## Work task
Return all the entries word for word.

(Collected data)
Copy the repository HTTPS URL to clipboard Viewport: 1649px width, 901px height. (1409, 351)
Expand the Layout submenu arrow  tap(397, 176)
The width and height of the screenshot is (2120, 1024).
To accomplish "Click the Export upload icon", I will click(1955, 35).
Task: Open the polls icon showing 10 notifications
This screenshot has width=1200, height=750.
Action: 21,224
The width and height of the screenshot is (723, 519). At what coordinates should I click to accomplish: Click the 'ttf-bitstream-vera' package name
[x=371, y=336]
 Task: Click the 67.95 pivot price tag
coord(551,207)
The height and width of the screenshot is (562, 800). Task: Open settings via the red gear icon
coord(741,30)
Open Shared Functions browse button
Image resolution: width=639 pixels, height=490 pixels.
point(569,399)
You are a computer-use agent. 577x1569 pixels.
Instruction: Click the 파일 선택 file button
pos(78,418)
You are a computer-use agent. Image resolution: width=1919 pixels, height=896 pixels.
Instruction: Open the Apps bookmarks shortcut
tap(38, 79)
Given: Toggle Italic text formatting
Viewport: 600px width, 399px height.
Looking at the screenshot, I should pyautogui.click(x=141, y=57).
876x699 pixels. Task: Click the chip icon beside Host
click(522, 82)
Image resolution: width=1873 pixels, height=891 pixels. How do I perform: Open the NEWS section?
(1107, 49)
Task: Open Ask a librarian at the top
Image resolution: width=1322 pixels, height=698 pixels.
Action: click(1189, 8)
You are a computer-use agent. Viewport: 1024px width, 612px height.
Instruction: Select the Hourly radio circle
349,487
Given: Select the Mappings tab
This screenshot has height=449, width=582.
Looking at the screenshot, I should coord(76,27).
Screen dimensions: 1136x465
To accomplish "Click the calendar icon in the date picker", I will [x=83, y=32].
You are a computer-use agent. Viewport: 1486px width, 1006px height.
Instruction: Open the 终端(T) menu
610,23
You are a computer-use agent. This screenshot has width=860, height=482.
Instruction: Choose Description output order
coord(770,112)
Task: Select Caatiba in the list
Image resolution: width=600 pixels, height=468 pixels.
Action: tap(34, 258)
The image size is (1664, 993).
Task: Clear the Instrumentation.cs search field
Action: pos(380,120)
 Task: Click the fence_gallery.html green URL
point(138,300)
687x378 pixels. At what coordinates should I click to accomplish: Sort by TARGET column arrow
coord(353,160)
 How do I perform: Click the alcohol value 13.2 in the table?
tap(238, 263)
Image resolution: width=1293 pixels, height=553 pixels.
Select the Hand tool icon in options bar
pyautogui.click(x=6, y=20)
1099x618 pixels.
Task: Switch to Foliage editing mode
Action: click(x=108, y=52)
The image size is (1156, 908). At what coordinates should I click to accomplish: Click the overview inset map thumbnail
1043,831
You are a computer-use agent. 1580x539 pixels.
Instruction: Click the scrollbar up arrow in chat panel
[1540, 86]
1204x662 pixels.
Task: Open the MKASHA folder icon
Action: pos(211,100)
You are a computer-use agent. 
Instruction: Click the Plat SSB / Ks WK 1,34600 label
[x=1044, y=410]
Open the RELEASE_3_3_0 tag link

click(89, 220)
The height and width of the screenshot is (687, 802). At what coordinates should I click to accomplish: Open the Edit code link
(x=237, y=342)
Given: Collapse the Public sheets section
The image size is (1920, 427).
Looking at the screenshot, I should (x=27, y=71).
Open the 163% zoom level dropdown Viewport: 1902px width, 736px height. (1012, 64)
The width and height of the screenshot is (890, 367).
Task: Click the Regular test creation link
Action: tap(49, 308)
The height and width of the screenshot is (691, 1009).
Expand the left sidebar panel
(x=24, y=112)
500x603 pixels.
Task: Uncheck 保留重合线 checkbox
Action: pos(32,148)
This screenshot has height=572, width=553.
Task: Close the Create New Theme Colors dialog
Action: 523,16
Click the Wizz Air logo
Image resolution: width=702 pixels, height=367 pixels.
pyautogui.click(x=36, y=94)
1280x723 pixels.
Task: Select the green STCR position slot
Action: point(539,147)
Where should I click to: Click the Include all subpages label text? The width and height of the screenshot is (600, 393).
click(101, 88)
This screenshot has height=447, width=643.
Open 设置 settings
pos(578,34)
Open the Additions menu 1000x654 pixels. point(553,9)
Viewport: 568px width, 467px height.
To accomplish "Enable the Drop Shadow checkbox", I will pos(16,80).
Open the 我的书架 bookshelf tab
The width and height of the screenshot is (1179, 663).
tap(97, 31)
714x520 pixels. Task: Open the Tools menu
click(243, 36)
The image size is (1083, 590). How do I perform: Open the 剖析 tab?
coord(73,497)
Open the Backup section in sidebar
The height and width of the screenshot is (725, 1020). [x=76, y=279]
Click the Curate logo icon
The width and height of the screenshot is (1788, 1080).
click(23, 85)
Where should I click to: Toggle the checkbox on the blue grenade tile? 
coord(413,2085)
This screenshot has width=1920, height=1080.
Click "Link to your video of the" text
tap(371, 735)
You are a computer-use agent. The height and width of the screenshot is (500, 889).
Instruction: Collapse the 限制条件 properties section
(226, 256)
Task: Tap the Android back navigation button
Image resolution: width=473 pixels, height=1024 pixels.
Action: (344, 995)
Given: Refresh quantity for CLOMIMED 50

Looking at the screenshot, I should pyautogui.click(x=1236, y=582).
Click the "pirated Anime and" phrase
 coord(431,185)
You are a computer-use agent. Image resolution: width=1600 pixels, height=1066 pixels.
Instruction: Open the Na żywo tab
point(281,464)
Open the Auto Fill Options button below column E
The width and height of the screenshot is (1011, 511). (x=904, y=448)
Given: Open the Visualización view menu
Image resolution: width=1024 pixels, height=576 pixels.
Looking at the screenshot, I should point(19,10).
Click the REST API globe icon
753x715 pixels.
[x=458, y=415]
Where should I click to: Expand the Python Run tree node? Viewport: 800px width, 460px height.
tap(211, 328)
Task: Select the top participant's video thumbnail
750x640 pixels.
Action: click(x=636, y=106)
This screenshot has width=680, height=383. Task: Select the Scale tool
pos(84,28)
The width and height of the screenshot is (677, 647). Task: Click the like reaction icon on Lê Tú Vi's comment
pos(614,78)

## Response to this exercise
Copy the repository HTTPS URL to clipboard Viewport: 1649px width, 901px height. (1409, 351)
Expand the Layout submenu arrow  tap(397, 176)
The width and height of the screenshot is (2120, 1024).
To accomplish "Click the Export upload icon", I will click(1955, 35).
Task: Open the polls icon showing 10 notifications
This screenshot has width=1200, height=750.
Action: 21,224
The width and height of the screenshot is (723, 519). At what coordinates should I click to accomplish: Click the 'ttf-bitstream-vera' package name
[x=371, y=336]
 Task: Click the 67.95 pivot price tag
coord(551,207)
The height and width of the screenshot is (562, 800). Task: Open settings via the red gear icon
coord(741,30)
Open Shared Functions browse button
Image resolution: width=639 pixels, height=490 pixels.
point(569,399)
You are a computer-use agent. 577x1569 pixels.
Instruction: Click the 파일 선택 file button
pos(78,418)
You are a computer-use agent. Image resolution: width=1919 pixels, height=896 pixels.
Instruction: Open the Apps bookmarks shortcut
tap(38, 79)
Given: Toggle Italic text formatting
Viewport: 600px width, 399px height.
Looking at the screenshot, I should pyautogui.click(x=141, y=57).
876x699 pixels. Task: Click the chip icon beside Host
click(522, 82)
Image resolution: width=1873 pixels, height=891 pixels. How do I perform: Open the NEWS section?
(1107, 49)
Task: Open Ask a librarian at the top
Image resolution: width=1322 pixels, height=698 pixels.
Action: click(1189, 8)
You are a computer-use agent. Viewport: 1024px width, 612px height.
Instruction: Select the Hourly radio circle
349,487
Given: Select the Mappings tab
This screenshot has height=449, width=582.
Looking at the screenshot, I should coord(76,27).
Screen dimensions: 1136x465
To accomplish "Click the calendar icon in the date picker", I will [x=83, y=32].
You are a computer-use agent. Viewport: 1486px width, 1006px height.
Instruction: Open the 终端(T) menu
610,23
You are a computer-use agent. This screenshot has width=860, height=482.
Instruction: Choose Description output order
coord(770,112)
Task: Select Caatiba in the list
Image resolution: width=600 pixels, height=468 pixels.
Action: tap(34, 258)
The image size is (1664, 993).
Task: Clear the Instrumentation.cs search field
Action: pos(380,120)
 Task: Click the fence_gallery.html green URL
point(138,300)
687x378 pixels. At what coordinates should I click to accomplish: Sort by TARGET column arrow
coord(353,160)
 How do I perform: Click the alcohol value 13.2 in the table?
tap(238, 263)
Image resolution: width=1293 pixels, height=553 pixels.
Select the Hand tool icon in options bar
pyautogui.click(x=6, y=20)
1099x618 pixels.
Task: Switch to Foliage editing mode
Action: click(x=108, y=52)
The image size is (1156, 908). At what coordinates should I click to accomplish: Click the overview inset map thumbnail
1043,831
You are a computer-use agent. 1580x539 pixels.
Instruction: Click the scrollbar up arrow in chat panel
[1540, 86]
1204x662 pixels.
Task: Open the MKASHA folder icon
Action: pos(211,100)
You are a computer-use agent. 
Instruction: Click the Plat SSB / Ks WK 1,34600 label
[x=1044, y=410]
Open the RELEASE_3_3_0 tag link

click(89, 220)
The height and width of the screenshot is (687, 802). At what coordinates should I click to accomplish: Open the Edit code link
(x=237, y=342)
Given: Collapse the Public sheets section
The image size is (1920, 427).
Looking at the screenshot, I should (x=27, y=71).
Open the 163% zoom level dropdown Viewport: 1902px width, 736px height. (1012, 64)
The width and height of the screenshot is (890, 367).
Task: Click the Regular test creation link
Action: tap(49, 308)
The height and width of the screenshot is (691, 1009).
Expand the left sidebar panel
(x=24, y=112)
500x603 pixels.
Task: Uncheck 保留重合线 checkbox
Action: pos(32,148)
This screenshot has height=572, width=553.
Task: Close the Create New Theme Colors dialog
Action: 523,16
Click the Wizz Air logo
Image resolution: width=702 pixels, height=367 pixels.
pyautogui.click(x=36, y=94)
1280x723 pixels.
Task: Select the green STCR position slot
Action: point(539,147)
Where should I click to: Click the Include all subpages label text? The width and height of the screenshot is (600, 393).
click(101, 88)
This screenshot has height=447, width=643.
Open 设置 settings
pos(578,34)
Open the Additions menu 1000x654 pixels. point(553,9)
Viewport: 568px width, 467px height.
To accomplish "Enable the Drop Shadow checkbox", I will pos(16,80).
Open the 我的书架 bookshelf tab
The width and height of the screenshot is (1179, 663).
tap(97, 31)
714x520 pixels. Task: Open the Tools menu
click(243, 36)
The image size is (1083, 590). How do I perform: Open the 剖析 tab?
coord(73,497)
Open the Backup section in sidebar
The height and width of the screenshot is (725, 1020). [x=76, y=279]
Click the Curate logo icon
The width and height of the screenshot is (1788, 1080).
click(23, 85)
Where should I click to: Toggle the checkbox on the blue grenade tile? 
coord(413,2085)
This screenshot has width=1920, height=1080.
Click "Link to your video of the" text
tap(371, 735)
You are a computer-use agent. The height and width of the screenshot is (500, 889).
Instruction: Collapse the 限制条件 properties section
(226, 256)
Task: Tap the Android back navigation button
Image resolution: width=473 pixels, height=1024 pixels.
Action: (344, 995)
Given: Refresh quantity for CLOMIMED 50

Looking at the screenshot, I should pyautogui.click(x=1236, y=582).
Click the "pirated Anime and" phrase
 coord(431,185)
You are a computer-use agent. Image resolution: width=1600 pixels, height=1066 pixels.
Instruction: Open the Na żywo tab
point(281,464)
Open the Auto Fill Options button below column E
The width and height of the screenshot is (1011, 511). (x=904, y=448)
Given: Open the Visualización view menu
Image resolution: width=1024 pixels, height=576 pixels.
Looking at the screenshot, I should point(19,10).
Click the REST API globe icon
753x715 pixels.
[x=458, y=415]
Where should I click to: Expand the Python Run tree node? Viewport: 800px width, 460px height.
tap(211, 328)
Task: Select the top participant's video thumbnail
750x640 pixels.
Action: click(x=636, y=106)
This screenshot has width=680, height=383. Task: Select the Scale tool
pos(84,28)
The width and height of the screenshot is (677, 647). Task: Click the like reaction icon on Lê Tú Vi's comment
pos(614,78)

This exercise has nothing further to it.